Atom uratował 1.8 miliona istnień ludzkich
Badania przeprowadzone ostatnio przez należący do NASA Goddard Institute for Space Studies wykazały, że elektrownie atomowe nie tylko chronią naszą atmosferę przed gazami cieplarnianymi - dzięki nim udało się zapobiec śmierci około 1.8 miliona osób z powodu zanieczyszczenia powietrza.
Badania przeprowadzone ostatnio przez należący do NASA Goddard Institute for Space Studies wykazały, że elektrownie atomowe nie tylko chronią naszą atmosferę przed gazami cieplarnianymi - dzięki nim udało się zapobiec śmierci około 1.8 miliona osób z powodu zanieczyszczenia powietrza.

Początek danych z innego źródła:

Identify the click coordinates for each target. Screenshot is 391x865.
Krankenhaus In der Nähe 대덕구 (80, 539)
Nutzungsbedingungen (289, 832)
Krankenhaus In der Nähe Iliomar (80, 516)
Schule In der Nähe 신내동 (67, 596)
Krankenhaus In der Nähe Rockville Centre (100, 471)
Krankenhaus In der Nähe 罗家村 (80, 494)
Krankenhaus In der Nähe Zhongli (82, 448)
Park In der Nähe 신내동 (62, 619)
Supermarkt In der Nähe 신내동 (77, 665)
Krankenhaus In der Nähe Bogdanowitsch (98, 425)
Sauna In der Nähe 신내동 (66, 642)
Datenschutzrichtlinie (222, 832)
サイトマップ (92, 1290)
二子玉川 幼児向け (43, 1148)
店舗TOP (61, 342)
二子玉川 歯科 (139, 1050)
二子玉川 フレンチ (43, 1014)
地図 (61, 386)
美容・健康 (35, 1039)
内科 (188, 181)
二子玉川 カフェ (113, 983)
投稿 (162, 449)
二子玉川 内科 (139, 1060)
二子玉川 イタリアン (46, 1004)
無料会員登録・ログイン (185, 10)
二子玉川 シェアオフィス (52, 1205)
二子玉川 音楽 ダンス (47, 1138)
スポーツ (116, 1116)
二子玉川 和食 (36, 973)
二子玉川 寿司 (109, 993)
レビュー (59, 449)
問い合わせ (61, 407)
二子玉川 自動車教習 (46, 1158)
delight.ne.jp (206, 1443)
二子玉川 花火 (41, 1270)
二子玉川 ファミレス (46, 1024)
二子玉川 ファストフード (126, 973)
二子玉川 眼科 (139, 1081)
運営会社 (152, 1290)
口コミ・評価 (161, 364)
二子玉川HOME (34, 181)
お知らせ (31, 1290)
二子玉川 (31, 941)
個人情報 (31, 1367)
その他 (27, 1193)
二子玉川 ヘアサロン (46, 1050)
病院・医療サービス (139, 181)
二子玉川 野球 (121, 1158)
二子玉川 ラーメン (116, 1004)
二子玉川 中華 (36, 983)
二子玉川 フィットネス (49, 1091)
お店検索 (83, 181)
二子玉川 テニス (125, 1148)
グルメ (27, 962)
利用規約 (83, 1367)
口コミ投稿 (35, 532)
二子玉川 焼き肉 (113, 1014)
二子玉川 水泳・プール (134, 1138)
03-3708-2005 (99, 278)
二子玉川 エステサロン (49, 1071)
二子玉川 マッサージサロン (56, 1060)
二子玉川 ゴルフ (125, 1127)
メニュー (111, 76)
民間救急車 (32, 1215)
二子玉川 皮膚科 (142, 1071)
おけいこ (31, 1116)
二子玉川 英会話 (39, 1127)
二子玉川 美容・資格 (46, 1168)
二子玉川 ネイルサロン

Niestety katastrofa w Fukushimie spowodowana tsunami i trzęsieniem ziemi w 2011 roku doprowadziła do tego, że wiele krajów zaczęło zupełnie wycofywać się z atomu (np Niemcy), a na całym świecie zaczęły podnosić się znowu głosy o szkodliwości energii atomowej. Była to jednak bezpodstawna histeria - atom, w porównaniu do energii ze spalania paliw kopalnych, jest w ogólnym rachunku dużo bezpieczniejszy.
Tym razem naukowcy postanowili spojrzeć na nieco szerszy obraz sytuacji i wzięli oni pod uwagę dane dotyczące śmierci powodowanych przez paliwa kopalne (począwszy od chorób u górników, po schorzenia wywoływane zanieczyszczeniem powietrza przez elektrownie).
Porównując te dane z ilością wytwarzanej w ten sposób energii byli oni w stanie w prosty sposób obliczyć, że gdyby nie istniały elektrownie atomowe, a energia uzyskiwana z ich pomocą byłaby pozyskiwana z paliw kopalnych - w latach 1971-2009 zginęłoby 1.8 miliona osób na świecie. W tym samym czasie atom doprowadził do śmierci 5 tysięcy osób.
Oznacza to, że jeśli do roku 2050 wszystkie elektrownie atomowe zostaną zastąpione gazowymi, umrze o 420 tysięcy więcej osób, natomiast jeśli zastąpią je elektrownie węglowe - doprowadzi to do śmierci 7 milionów ludzi.